Viel Raum für einen unverkopften Umgang mit experimenteller Musik: Matthias Kauls „Wheeled“ war vergangenes Jahr beim Klub Katarakt zu hören   Foto: Christina Hansen

von Robert Matthies

Es ist ein anderer Begriff des Neuen in der Musik, den der US-amerikanische Komponist Christian Wolff Anfang der 1970er-Jahre forderte: Die Neue Musik, sagte er 1974 in einem Vortrag bei den Darmstädter Internationalen Ferienkursen, „sollte (...) eigentlich eine Musik sein, die sich für eine neue Gesellschaft eignet. Darin würde ihre Neuheit liegen, und mit ‚neu‘ meine ich etwas, das durchaus sozialisiert und demokratisiert ist.“

Ausdrücklich politisch aufgeladen hat Wolff damit eine kompositorische Praxis, die der New Yorker – als Sohn des ersten Kafka-Verlegers Kurt Wolff auf der Flucht vor den Nazis 1934 in Nizza geboren – bereits 1954 zu entwickeln begonnen hat. Damals hatte Wolff – der jüngste und heute letzte lebende Vertreter der New York School um John Cage, Earle Brown, Morton Feldman und David Tudor – gemeinsam mit Frederic Rzewski aus Zeitmangel seine erste indeterminierte Komposition geschrieben: ein offenes Werk, das Entscheidungen in die Hände der Ausführenden legt und von ihnen eine improvisatorische Praxis verlangt.

„Burdocks“ – benannt nach den sich unkontrolliert ausbreitenden Kletten von Pflanzen – heißt das 1970/71 entstandene Werk, in dem die in den Jahren zuvor entwickelten Techniken kulminieren: keine durchkomponierte Partitur, sondern eine Sammlung ganz unterschiedlicher Teile, die als Ausgangspunkt für eine Ensemble-Performance dienen. Ein orchestrales Werk, aber nicht symphonisch: geschrieben für eine offene Gruppe von Musikern, die sich nicht in einer vorgeschriebenen Zusammenstellung einer Autorität unterwerfen.
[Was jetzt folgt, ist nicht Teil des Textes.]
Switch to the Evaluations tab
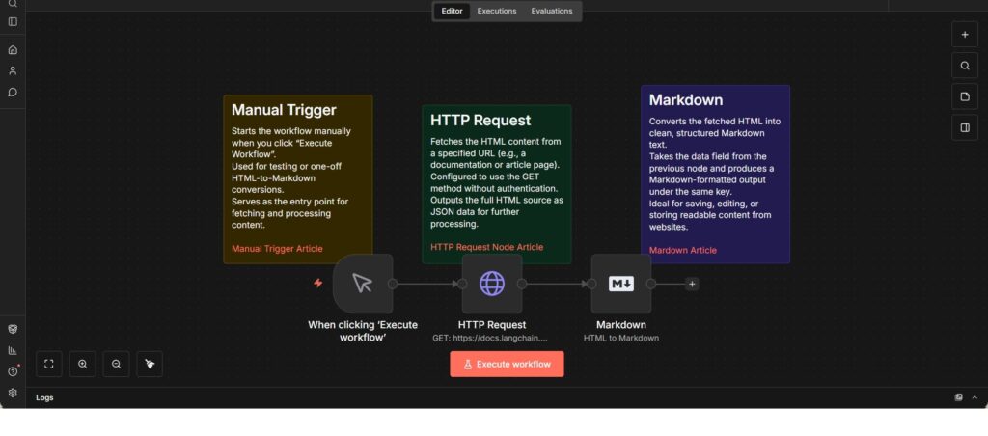The height and width of the screenshot is (436, 988). point(551,12)
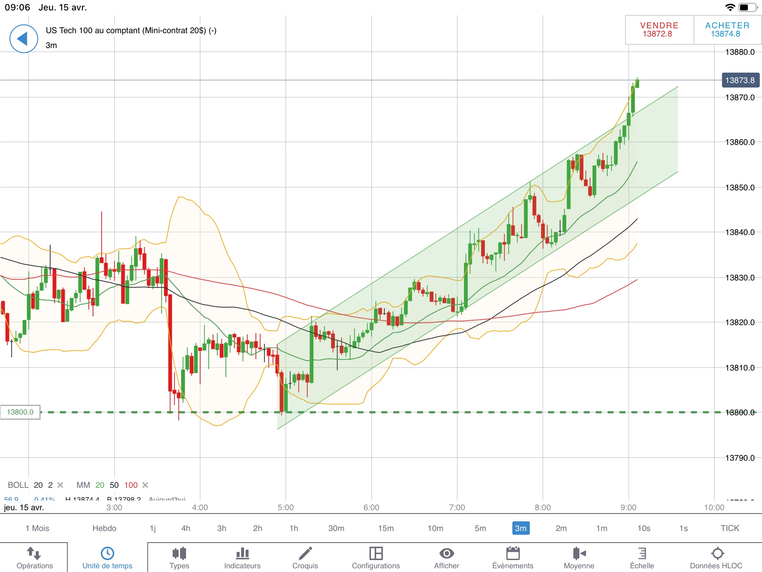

Das gemeinsame Treffen von Entscheidungen wird zum konstitutiven Element der Komposition.

Geschrieben hat Wolff „Burdocks“ für das 1969 gegründete experimentelle Ensemble Scratch Orchestra – das er bis dahin noch gar nicht gehört hatte. Ein Stück, ausdrücklich geschrieben für eine Gemeinschaft aus Profis, Amateuren und Nicht-Musikern, verbunden in einem „populistisch-anarchistischen Geist“, wie Wolff es mal ausdrückte.

Ins Zentrum rückt „Burdocks“ die vollkommene Abhängigkeit von den anderen: Ein Musiker entscheidet sich zum Beispiel für einen bestimmten Klang, spielt ihn aber erst nach den nächsten fünf Klängen, die er von anderen hört. So erklärt Jan Feddersen das Zusammenspiel aus gegenseitigem Zuhören, Aufmerksamkeit und Geduld, das „Burdocks“ verlangt. Es sei experimentelle Musik im besten Sinne – „man hat keine Ahnung, wie es klingen wird“, sagt Feddersen.
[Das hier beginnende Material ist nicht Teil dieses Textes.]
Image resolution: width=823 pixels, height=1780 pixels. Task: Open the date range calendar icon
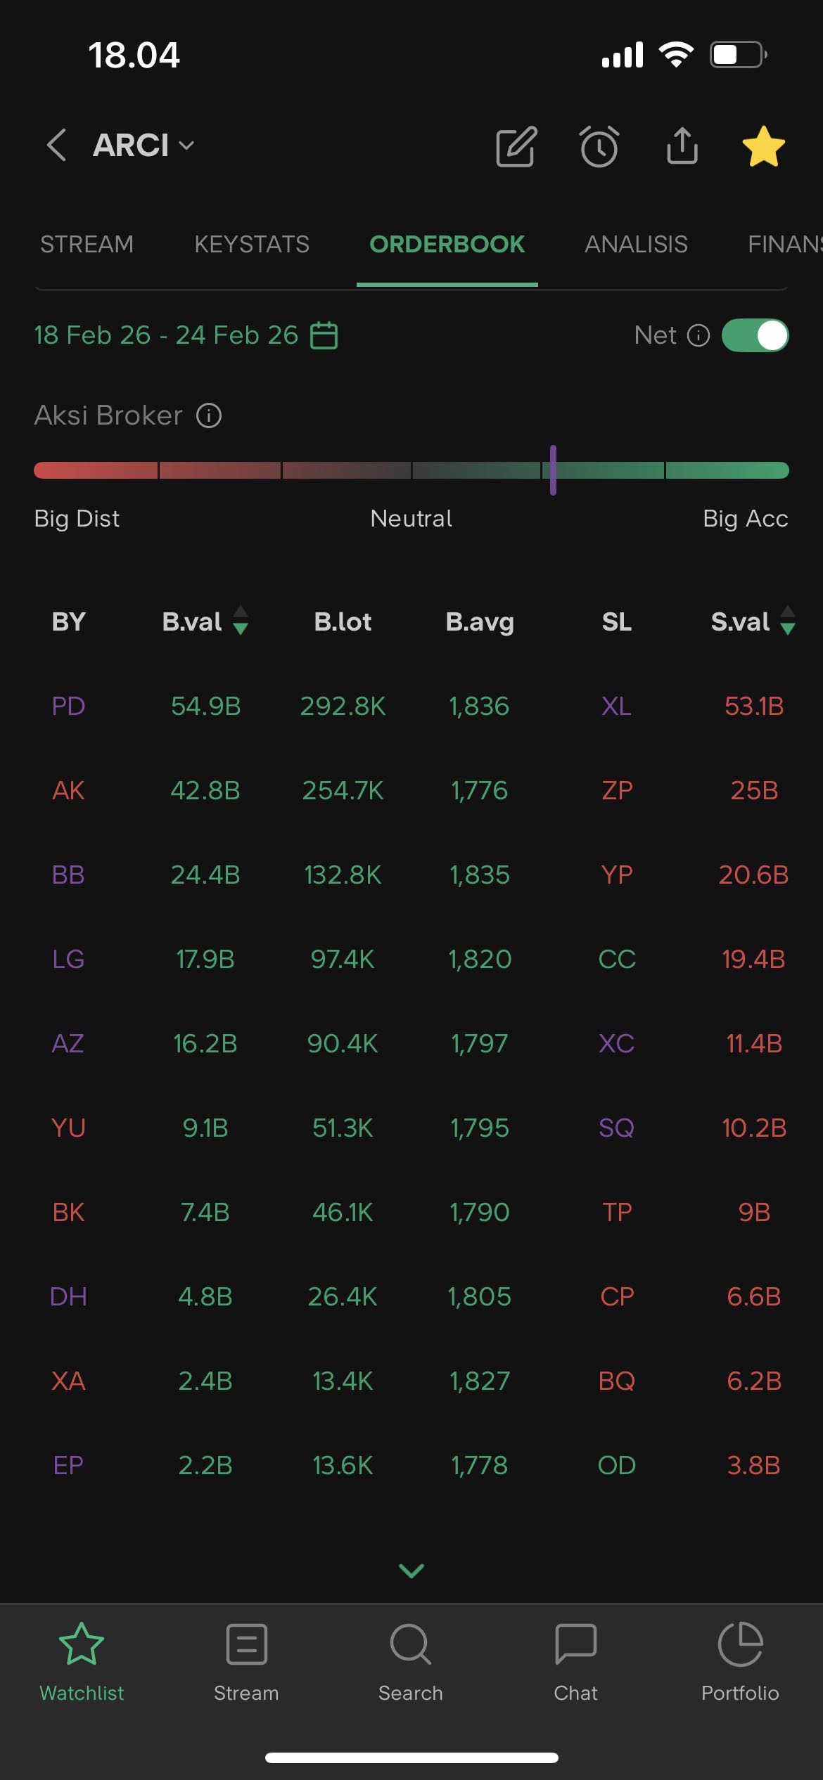point(324,335)
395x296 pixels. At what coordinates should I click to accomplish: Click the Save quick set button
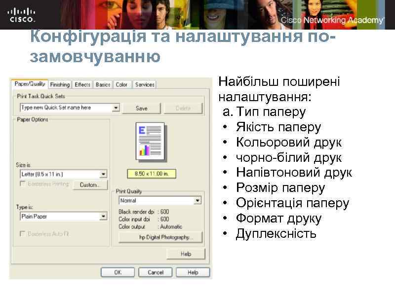click(x=141, y=107)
Feddersen ist, gemeinsam mit Robert Engelbrecht und Ernst Bechert, künstlerischer Leiter des Festivals Klub Katarakt, das diese Woche zum elften Mal auf Kampnagel läuft. Vier Tage lang werden in drei Hallen experimentelle Musik, Klanginstallationen, Videokunst und multimediale Projekte zu hören und zu sehen sein. Eröffnet wird das Festival am Mittwoch mit einem Abend, der Christian Wolff als diesjährigem Composer in Residence gewidmet ist.

Das Treffen von Entscheidungen wird bei Wolff zum konstitutiven Element der Komposition

Zu hören ist dort, mit Wolff am Klavier, nicht nur eine Version von „Burdocks“, sondern auch die Uraufführung des als Auftragswerk für das Festival entstandenen Stücks „Where“, außerdem Wolffs „Keyboard Miscellany“ und „Incidental Music“. Auch am Freitag ist Wolff zu hören: Neben Werken von John Cage, Morton Feldman, Karlheinz Stockhausen und Galina Ustwolskaja spielt die Pianistin Sabine Liebner zwei Stücke aus dessen Tilbury-Stücken.

Die für Wolff zentrale „anarchististisch-populistische“ Interaktion ist dieses Jahr auch an den anderen Festivaltagen so etwas wie ein nicht ausgesprochenes Motto. Am Donnerstag etwa wird der Hamburger Komponist Sascha Lino Lemke in einem Porträt vorgestellt. Lemke arbeitet sowohl mit Instrumenten als auch mit Elektronik sowie mit deren Interaktion.

Und das tut er durchaus mit Humor: So entsteht ein poetisches Spiel mit dem Erinnerungsvermögen sowohl der Zuhörer als auch des Computers. Mit Kameras erstellt Lemke „Doubles“ der Musiker, die ganz plötzlich ein Eigenleben zu entwickeln scheinen. Auch das ein Entwurf einer zukünftiger Demokratie: die Maschinen dürfen dabei sein.